Выехал я из Москвы, как вы знаете, 17-го, 11½ ч. ночи; в Саранск приехал на другой день, в пятницу, тоже около 12 ч. ночи. Еще в вагоне оказался лесопромышленник, хорошо знающий Саранск; он и посоветовал мне остановиться в гостинице Полякова, в доме Умновых на Московской улице. Вокзал – в полуверсте от города. Договоривши извозчика, я поехал по какому-то пустынному оврагу; темно, ни зги не видно, еду и думаю, не ограбит ли? Но вот показались тусклые фонари, далеко друг от друга, – въехали в «город». Через четверть часа санки остановились перед двухэтажным белым домом. Я велел извозчику нести за собою вещи, взошел на второй этаж и принялся звонить. Наконец, дверь отпер нам молодец, одетый по-городскому, но босой. Стал он мне показывать комнаты скверные, подешевле, но я попросил получше.

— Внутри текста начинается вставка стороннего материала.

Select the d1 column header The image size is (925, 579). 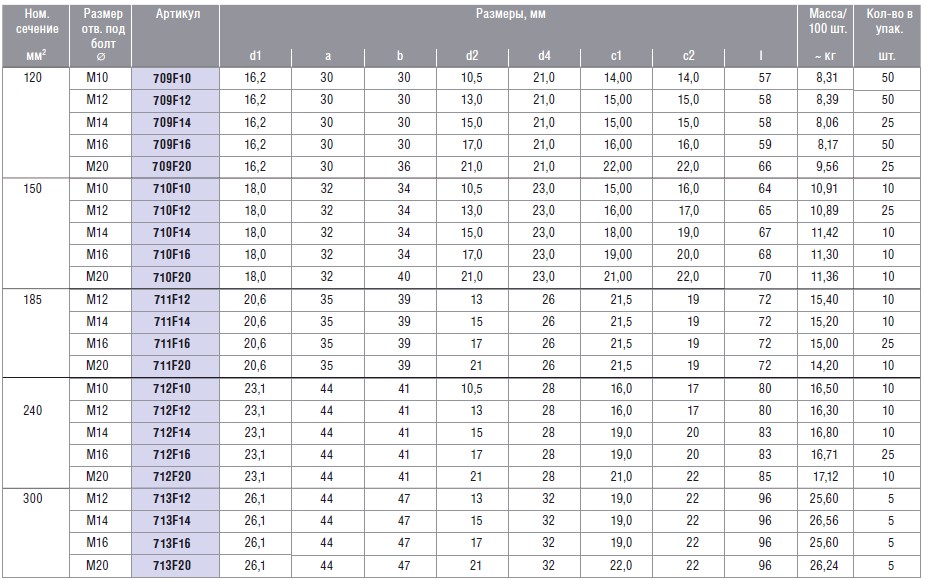coord(255,56)
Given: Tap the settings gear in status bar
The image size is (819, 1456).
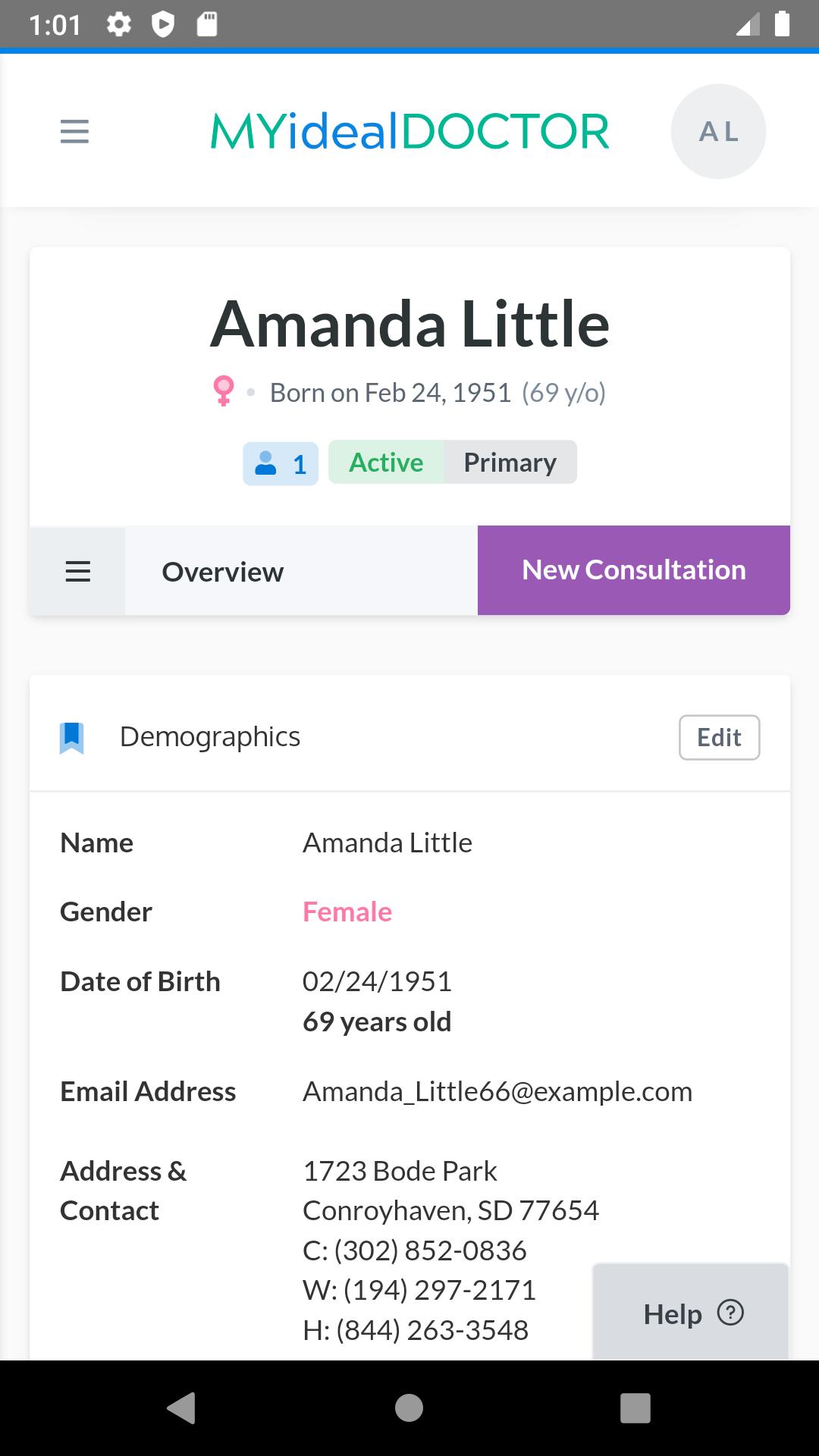Looking at the screenshot, I should pyautogui.click(x=119, y=25).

Тогда он ввел меня в очень хорошую, высокую комнату, с зеркалом, мраморным умывальником и пр. Этот номер я и взял за 1р. в сутки. Молодец оказался самим хозяином гостиницы. Я тотчас лег спать; постельные принадлежности я привез с собою, т. е. простыню, маленькую подушечку и плед. Утром напился чая и читал до 11½; тогда послал работника с записочкой к Огарёвой. Ее не оказалось дома; я из окна рассматривал улицу. В 2 часа пошел в клуб, где сносно пообедал; затем принялся пить чай, но тут пришли сказать, что Огарёва просит меня к себе. Я оделся и пошел – это поблизости.

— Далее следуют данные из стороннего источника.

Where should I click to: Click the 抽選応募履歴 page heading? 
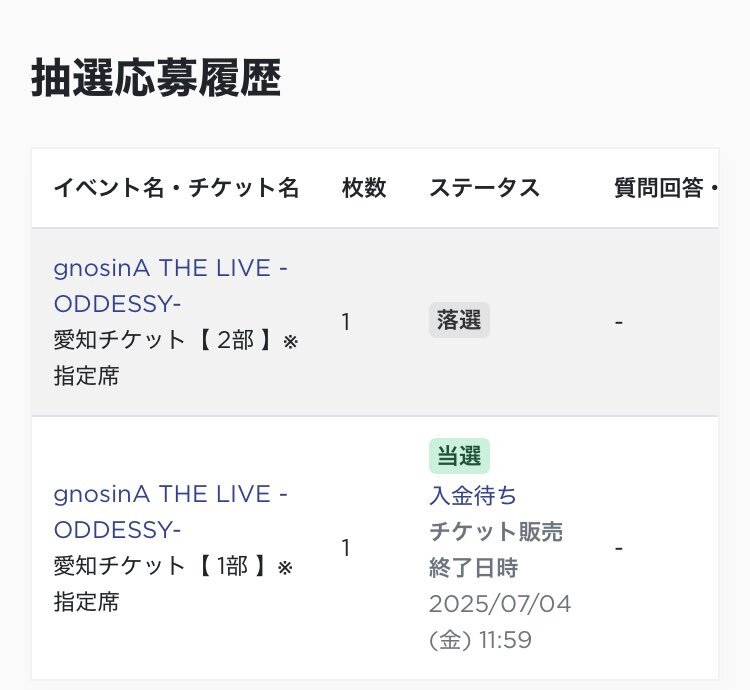point(156,78)
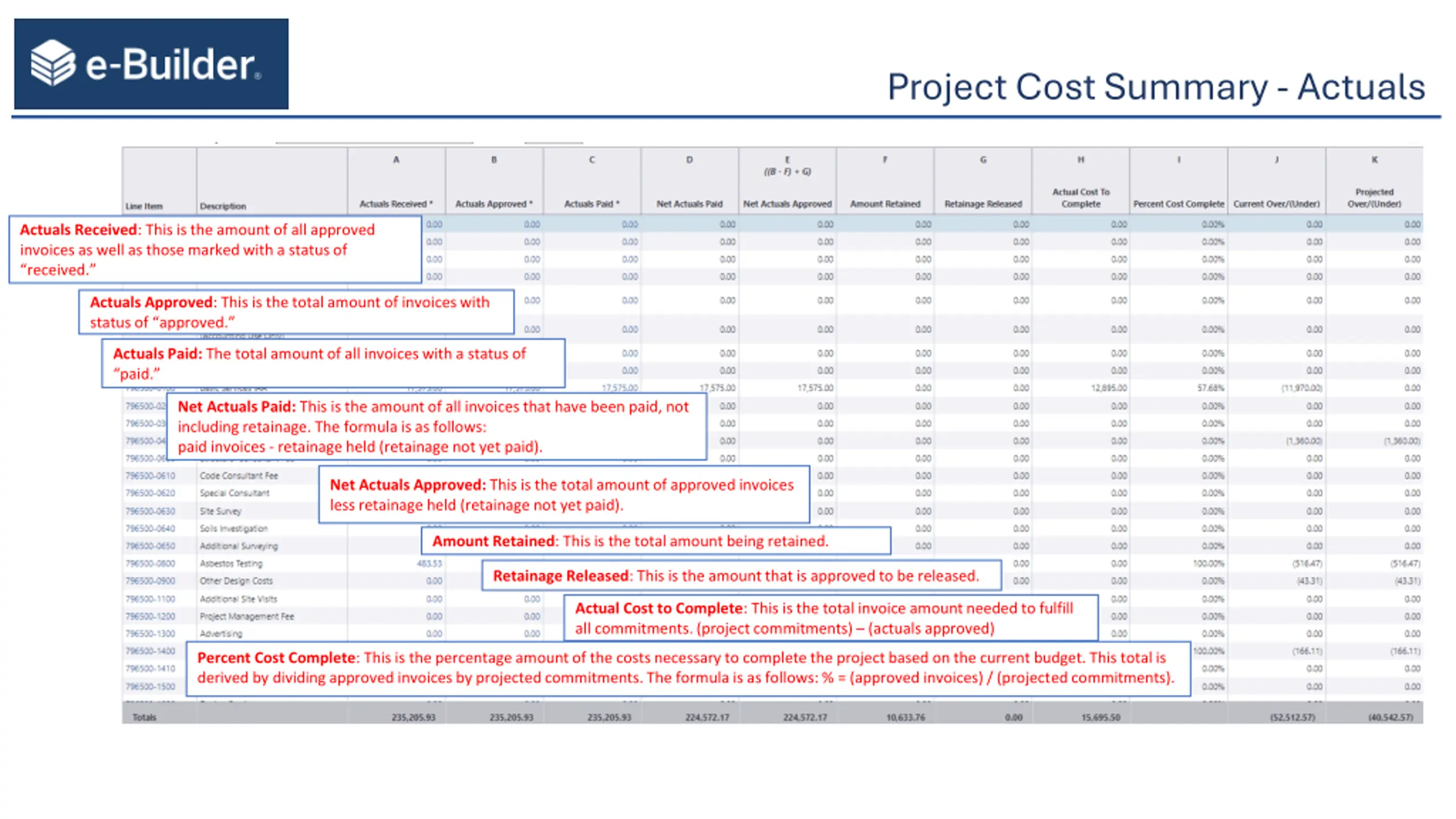Open line item 796500-0800 Asbestos Testing
The width and height of the screenshot is (1456, 819).
(x=150, y=563)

В небольшой комнате, больше похожей на крестьянскую хату – стены из бревен без штукатурки и обоев, потолок низок – поднялась мне навстречу невысокая, сгорбленная, чистая старушка. Благодаря ли старческому горбу, но лицо ее опущено вниз, и когда она подняла глаза, это был как бы взгляд исподлобья. Исподлобья, впрочем, смотрит она и на всех почти карточках молодых своих лет. Глаза большие, должно быть были красивы, теперь белок красноватый; белые красивые волосы, на которые надета черная кружевная косынка, сползающая вниз. Лицо умное, без добродушия; яснее всего выражена на нем сдержанность, может быть, осторожность. Во время разговора она не дает себя вся, а размышляет о том, что говорит, и часто прислушивается к тому, что в соседней комнате делают дети, – даже когда увлечется рассказом. Голос старческий, дребезжащий; довольно сильно глуха. Она – дочь декабриста Тучкова, одного из благороднейших людей крепостного времени (1800–1878), брата московск. ген. – губерн. 60-х годов[164]

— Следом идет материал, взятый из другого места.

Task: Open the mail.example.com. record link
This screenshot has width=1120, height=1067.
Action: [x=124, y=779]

. Она родилась в 1829 г. и, кажется, в 1854 вышла замуж за Огарёва, в 1856 г. уехала с ним за границу, в Лондон; они жили в доме Герцена, и уже через год она стала жить с Герценом, а Огарёв продолжал жить с ними же. От Герцена у нее было трое детей. Старшая дочь, Лиза, лет 16 отравилась, младшие двое – близнецы – оба умерли в 1864 г. С Герценом она жила до его смерти, в 1870 г. После этого, потеряв и всех детей, она еще 7 лет прожила то в Италии, то в Швейцарии, и в 1877 г. ей выхлопотали разрешение вернуться в Россию, к родителям, которые еще оба были живы. Она поселилась у отца, в Яхонтове, Пензенск. губ. Сначала умер отец, затем, всего лет 6 назад, мать, урожденная Жемчужникова. Тем временем она взяла на воспитание девочку нескольких недель, Олю; теперь Оле 14 лет; она не производит впечатления очень умной, но так добра, так женственна и деликатна, и улыбка ее так прелестна, что я влюбился в нее. Позднее она взяла на воспитание еще одну сироту девочку, Саню, дочь одного из своих племянников, Сатиных. – Дело в том, что ее сестра, Елена, вышла замуж за друга Огарёва, поэта Сатина (переводчик Шекспира и пр.). Родовое имение Огарёва, Старо– Акшено, лежит тоже в Пензенской губернии. Уезжая за границу, Огарёв продал это имение на выплату своему шурину Сатину. Из всех детей Сатина в живых осталась только одна дочь, Наталья Николаевна, девушка лет 50; она теперь и владеет большей частью акшенского имения. Она, следовательно, приходится племянницей Огарёвой.